Engineering, as stated by Merriam-Webster’s Dictionary, is “the application of science and mathematics by which the properties of matter and the sources of energy in nature are made useful to people. In other words, it’s the way science and math, properties of matter, and energy sources– how they can be made useful to people. During lunch on the 20th of February, Daniel Deveau, a Lockheed-Martin engineer who graduated from UCCS, visited Liberty High School to discuss his journey of engineering and how to find one’s place when considering engineering as a field of study for college.
Engineering, according to Deveau, involves extreme teamwork—he said that he wouldn’t have made it through his college education without a study group, tutors, and more of the sort. In the day-to-day life of an engineer, he claims to work with other engineers and similar engineer departments all the time—whether it be to answer a simple question or get some help on a complex topic. Engineers assist each other and are willing to help answer other engineers’ questions.
However, how can someone even get into an elite company such as Lockheed-Martin? Deveau highly recommended internships—Before Lockheed, he worked with a water company in Pueblo, where he developed water filtration systems for big corporations such as those involved in photography. Using a friend or someone you have a connection with inside of that company can also help—it’s generally hard to get internships and having someone who knows the candidate who can give a recommendation can significantly improve chances.

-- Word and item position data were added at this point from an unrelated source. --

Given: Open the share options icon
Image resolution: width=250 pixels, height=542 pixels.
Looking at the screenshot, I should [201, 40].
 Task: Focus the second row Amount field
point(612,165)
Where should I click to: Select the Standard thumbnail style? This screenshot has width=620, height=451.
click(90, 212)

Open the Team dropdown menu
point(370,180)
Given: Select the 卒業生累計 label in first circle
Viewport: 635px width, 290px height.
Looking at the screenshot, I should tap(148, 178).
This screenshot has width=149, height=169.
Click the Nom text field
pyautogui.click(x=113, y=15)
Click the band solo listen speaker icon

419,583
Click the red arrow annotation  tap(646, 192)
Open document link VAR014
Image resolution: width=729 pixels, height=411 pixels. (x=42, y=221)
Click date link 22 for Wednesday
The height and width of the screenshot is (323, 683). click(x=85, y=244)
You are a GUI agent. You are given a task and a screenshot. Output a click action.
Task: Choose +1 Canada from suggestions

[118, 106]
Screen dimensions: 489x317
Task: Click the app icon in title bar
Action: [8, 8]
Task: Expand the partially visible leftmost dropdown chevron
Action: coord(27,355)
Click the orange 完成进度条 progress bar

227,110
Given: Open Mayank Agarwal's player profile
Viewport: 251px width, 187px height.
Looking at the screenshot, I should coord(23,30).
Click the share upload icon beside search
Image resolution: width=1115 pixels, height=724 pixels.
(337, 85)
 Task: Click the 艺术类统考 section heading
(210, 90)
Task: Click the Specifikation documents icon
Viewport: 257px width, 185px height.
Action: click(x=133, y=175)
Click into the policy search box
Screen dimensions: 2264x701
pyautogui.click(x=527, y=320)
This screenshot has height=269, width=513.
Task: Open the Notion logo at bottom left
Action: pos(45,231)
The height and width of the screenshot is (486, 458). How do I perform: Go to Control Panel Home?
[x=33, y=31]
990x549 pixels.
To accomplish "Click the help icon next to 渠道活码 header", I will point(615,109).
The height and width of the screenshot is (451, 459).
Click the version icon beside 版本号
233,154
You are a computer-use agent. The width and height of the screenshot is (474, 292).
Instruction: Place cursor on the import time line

Engineering is one of the leading fields in the current world, and it’s pushing the envelope of what humans could ever imagine possible. With all of the fields of engineering that are current, it can be difficult to determine a discipline. Deveau suggested that the student try a minor in something they enjoy— something that they might like but may not necessarily consider it for a future. If they do end up enjoying it, then the minor can allow for access to that field of work. To college freshman, he recommends not getting hyper-focused on one class or study—going broad will help find interests.
While a complicated field, engineering has the potential to change the lives of everyone on Earth. It’s forever improving the medical field, allowing people to live longer, happier lives. From robotic dogs, to mechanical hands that can be placed on an amputated limb, technology is drastically changing how people live, work, and take care of themselves. It’s just a matter of time before something like 3D printed food is commonplace.